### Exercise goal
Pictures are to be excluded. Please print only the lines from the one containing "Task: Click the Notepad icon in title bar" through the end of the data, exactly as they appear.

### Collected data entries
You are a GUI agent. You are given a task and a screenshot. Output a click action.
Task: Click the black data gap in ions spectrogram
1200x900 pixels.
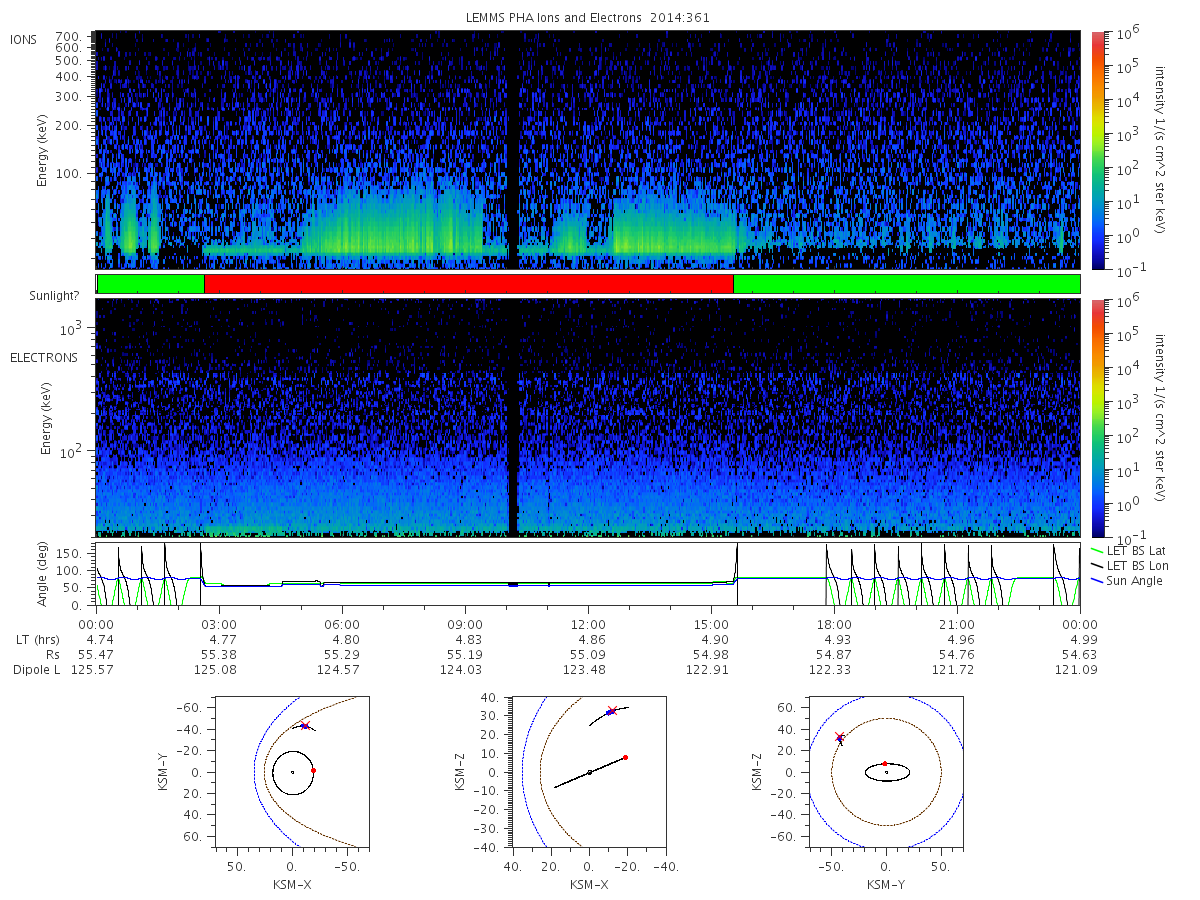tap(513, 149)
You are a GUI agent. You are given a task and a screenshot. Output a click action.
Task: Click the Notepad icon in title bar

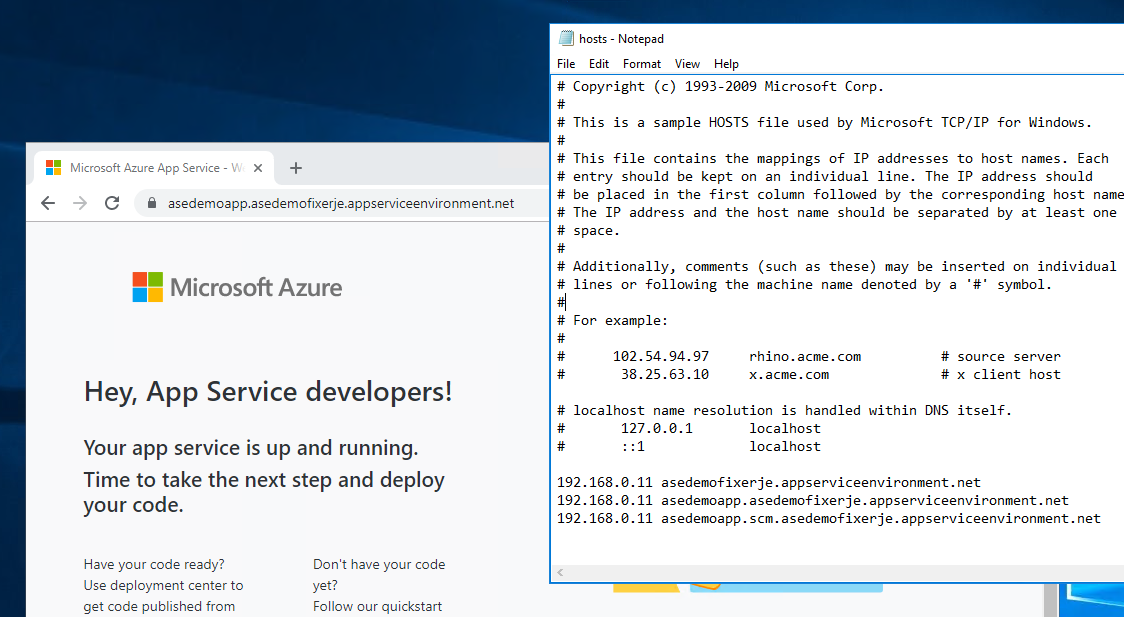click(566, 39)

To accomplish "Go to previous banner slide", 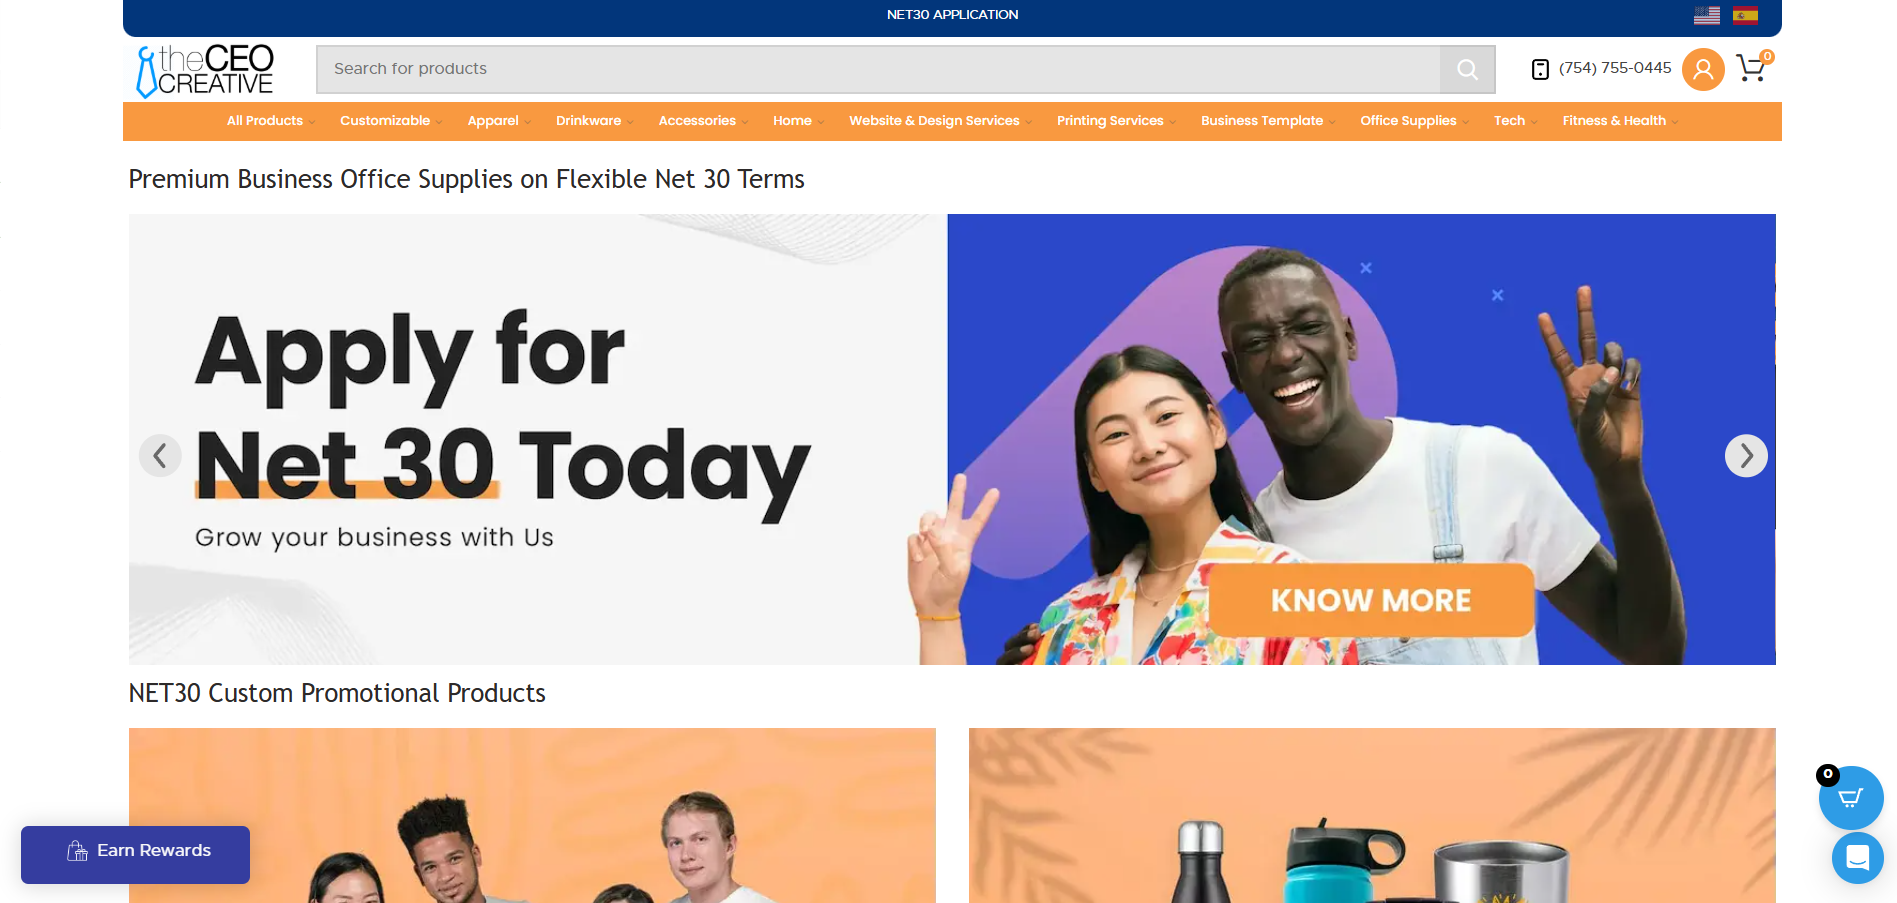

### Answer section
Task: Click the Notepad icon in title bar

click(566, 39)

To accomplish "Go to previous banner slide", 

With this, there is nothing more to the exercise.